Several former executives of budget PC maker eMachines are behind the new venture. Their goal is to offer affordable desktop and mobile computing products that serve small and medium-sized businesses in targeted speciality and vertical markets.

StepUp Computing's first product to market will be a tablet computer called the DocuNote, which will cost as little as $799 (£503) depending on the software it ships with.

While the product is being released in concert with a host of tablet devices from vendors such as Acer and Hewlett-Packard, it does not run Microsoft's Windows XP Professional Tablet PC operating system and lacks some of the advanced features that are available with those devices, according to Microsoft.

Nor does it share the same price tag. Tablet devices running Microsoft's new operating system cost as much as $2,500.

The DocuNote weighs 2.5lbs with its battery pack, and measures about 10 inches by eight inches by one inch thick.
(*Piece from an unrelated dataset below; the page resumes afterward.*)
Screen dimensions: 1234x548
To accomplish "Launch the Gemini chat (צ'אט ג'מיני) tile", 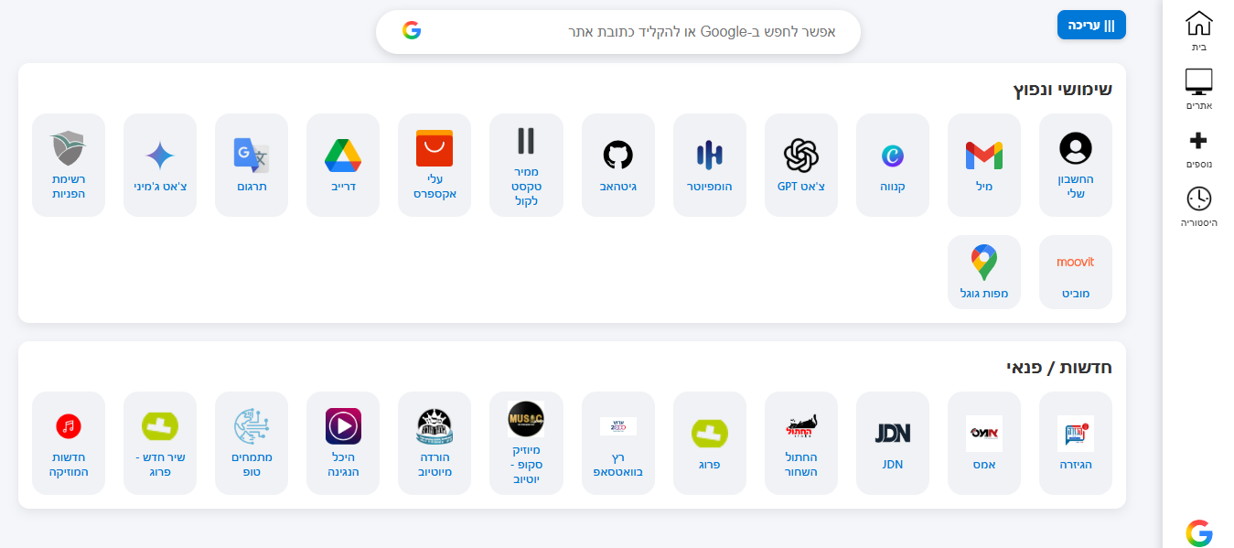I will click(x=160, y=165).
It features an 8.4-inch touch-screen display and a built-in colour digital camera and microphone that are designed for video conferencing.

DocuNote features a 667MHz Crusoe TM5600 processor from Transmeta, 256Mbytes of memory and a 20Gbyte hard drive. It also has a slot for a wireless network card.

Unlike the new class of Tablet PCs, the device from StepUp Computing can be navigated by touching the display with any object, such as a stylus pen or your finger. It does, however, share capabilities, such as inking and handwriting recognition, with the more expensive machines.

Young Song, president and chief executive officer at StepUp Computing, was a co-founder of eMachines. Other executives at the start-up include the former director of finance and senior director of corporate communications at eMachines.

StepUp Computing is practicing a similar philosophy to that of eMachines with its strategy of keeping hardware costs at the low end of the market.

The devices are manufactured in Seoul by Garnet Systems and will only be available through select value-added resellers and systems integrators, who will be responsible for setting up and configuring the devices for customers.

StepUp Computing is now accepting orders for the DocuNote through the channel with plans to begin shipping units in mid-December. The company said it would begin selling DocuNote devices running LindowsOS 3.0 in early 2003.